EXERCISE AIM:
Line by line, transcribe all of the entries exactly.

*** DATASET EXCERPTS ***

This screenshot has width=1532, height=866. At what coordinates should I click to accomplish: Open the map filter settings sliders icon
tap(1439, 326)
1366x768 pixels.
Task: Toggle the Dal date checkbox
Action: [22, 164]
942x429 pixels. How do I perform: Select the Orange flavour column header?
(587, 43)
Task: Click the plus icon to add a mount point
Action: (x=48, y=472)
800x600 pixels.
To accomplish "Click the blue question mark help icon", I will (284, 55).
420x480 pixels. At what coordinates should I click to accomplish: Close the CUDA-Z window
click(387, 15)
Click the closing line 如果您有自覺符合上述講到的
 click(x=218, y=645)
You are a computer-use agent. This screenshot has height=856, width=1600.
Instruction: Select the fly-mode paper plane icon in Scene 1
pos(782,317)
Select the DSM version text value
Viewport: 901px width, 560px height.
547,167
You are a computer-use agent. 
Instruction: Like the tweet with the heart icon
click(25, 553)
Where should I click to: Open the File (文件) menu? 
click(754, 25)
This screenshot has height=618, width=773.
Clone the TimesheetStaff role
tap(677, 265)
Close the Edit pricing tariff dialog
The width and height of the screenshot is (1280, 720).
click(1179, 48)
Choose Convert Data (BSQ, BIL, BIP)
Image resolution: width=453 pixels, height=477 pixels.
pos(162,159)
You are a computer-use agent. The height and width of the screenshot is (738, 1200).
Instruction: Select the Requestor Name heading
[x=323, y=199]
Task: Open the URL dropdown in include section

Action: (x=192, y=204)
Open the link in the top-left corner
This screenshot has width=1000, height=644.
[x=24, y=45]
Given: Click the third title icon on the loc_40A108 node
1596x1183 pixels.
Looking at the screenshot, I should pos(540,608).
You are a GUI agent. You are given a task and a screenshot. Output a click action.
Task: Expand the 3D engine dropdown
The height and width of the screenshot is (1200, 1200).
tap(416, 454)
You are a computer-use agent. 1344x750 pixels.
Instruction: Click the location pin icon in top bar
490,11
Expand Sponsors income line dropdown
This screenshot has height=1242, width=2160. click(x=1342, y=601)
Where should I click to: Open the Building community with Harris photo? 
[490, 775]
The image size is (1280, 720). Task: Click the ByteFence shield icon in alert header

*** End of DATASET EXCERPTS ***

EXERCISE OUTPUT:
This screenshot has width=1532, height=866. At what coordinates should I click to accomplish: Open the map filter settings sliders icon
tap(1439, 326)
1366x768 pixels.
Task: Toggle the Dal date checkbox
Action: [22, 164]
942x429 pixels. How do I perform: Select the Orange flavour column header?
(587, 43)
Task: Click the plus icon to add a mount point
Action: (x=48, y=472)
800x600 pixels.
To accomplish "Click the blue question mark help icon", I will (284, 55).
420x480 pixels. At what coordinates should I click to accomplish: Close the CUDA-Z window
click(387, 15)
Click the closing line 如果您有自覺符合上述講到的
 click(x=218, y=645)
You are a computer-use agent. This screenshot has height=856, width=1600.
Instruction: Select the fly-mode paper plane icon in Scene 1
pos(782,317)
Select the DSM version text value
Viewport: 901px width, 560px height.
547,167
You are a computer-use agent. 
Instruction: Like the tweet with the heart icon
click(25, 553)
Where should I click to: Open the File (文件) menu? 
click(754, 25)
This screenshot has height=618, width=773.
Clone the TimesheetStaff role
tap(677, 265)
Close the Edit pricing tariff dialog
The width and height of the screenshot is (1280, 720).
click(1179, 48)
Choose Convert Data (BSQ, BIL, BIP)
Image resolution: width=453 pixels, height=477 pixels.
pos(162,159)
You are a computer-use agent. The height and width of the screenshot is (738, 1200).
Instruction: Select the Requestor Name heading
[x=323, y=199]
Task: Open the URL dropdown in include section

Action: (x=192, y=204)
Open the link in the top-left corner
This screenshot has width=1000, height=644.
[x=24, y=45]
Given: Click the third title icon on the loc_40A108 node
1596x1183 pixels.
Looking at the screenshot, I should pos(540,608).
You are a GUI agent. You are given a task and a screenshot. Output a click action.
Task: Expand the 3D engine dropdown
The height and width of the screenshot is (1200, 1200).
tap(416, 454)
You are a computer-use agent. 1344x750 pixels.
Instruction: Click the location pin icon in top bar
490,11
Expand Sponsors income line dropdown
This screenshot has height=1242, width=2160. click(x=1342, y=601)
Where should I click to: Open the Building community with Harris photo? 
[490, 775]
The image size is (1280, 720). Task: Click the ByteFence shield icon in alert header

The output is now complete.